--- start of Document passage ---
The first thing I do when making a world is look on its history. Who were the firsts? In this case, the dromites make a prime choice for progenitor of civilization, themselves probably taught by the mindflayers deep underground. In this case, civilization came from bottom up.
Bah, I need to go. I'll finish this thought later.

Vadin
2008-05-19, 06:30 PM
The first thing I do when making a world is look on its history. Who were the firsts? In this case, the dromites make a prime choice for progenitor of civilization, themselves probably taught by the mindflayers deep underground. In this case, civilization came from bottom up.

That is an absolutely amazing idea. Where did civilization originally come from? Plane-hopping illithids looking for slaves. They find these semi-sentient dromites with a penchant for psionics, muddle around a little, and add in an ability to detect psionic energy. A few generations of labor, some racial psionics brought to bear by constant exposure to minds of unimaginable power and crystals with immense energies, and whammo! The dromites are all able to communicate purely by thought, and they have a limited form of empathy always active. The Prime Hive is born. In one coordinated swoop, the illithids are overthrown by hundreds of thousands of psionic warriors with astounding tactics.

Below the earth they are kept (as was stated before), and below the earth they will stay. The mindflayers are powerful foes to be sure, but their extensive and ancient knowledge has proven indespensible on several occasions. They are very, very dangerous. But are they servant or master? As the old illithid saying goes, "Bring me my meat and bring me my wine and I'll proclaim your rule 'til the end of time."
--- end of Document passage ---
§ **What you will do**:
1. In the forum post, what is born once the dromites can all communicate purely by thought?
2. Retype the forum post starting at "That is an absolutely" and ending at "with astounding tactics.".
3. List every distinct question the forum post asks.
The material that follows is separate from the forum post above.
--- start of Recorded data ---
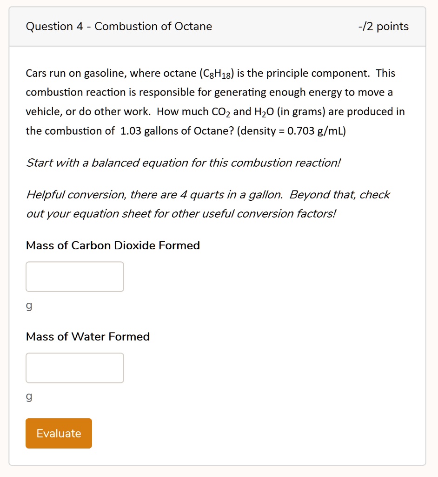Click the orange Evaluate submission button
438x477 pixels.
click(x=58, y=433)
--- end of Recorded data ---
§ **Solution set**:
1. The Prime Hive.

2.
That is an absolutely amazing idea. Where did civilization originally come from? Plane-hopping illithids looking for slaves. They find these semi-sentient dromites with a penchant for psionics, muddle around a little, and add in an ability to detect psionic energy. A few generations of labor, some racial psionics brought to bear by constant exposure to minds of unimaginable power and crystals with immense energies, and whammo! The dromites are all able to communicate purely by thought, and they have a limited form of empathy always active. The Prime Hive is born. In one coordinated swoop, the illithids are overthrown by hundreds of thousands of psionic warriors with astounding tactics.

3.
Who were the firsts?
Where did civilization originally come from?
But are they servant or master?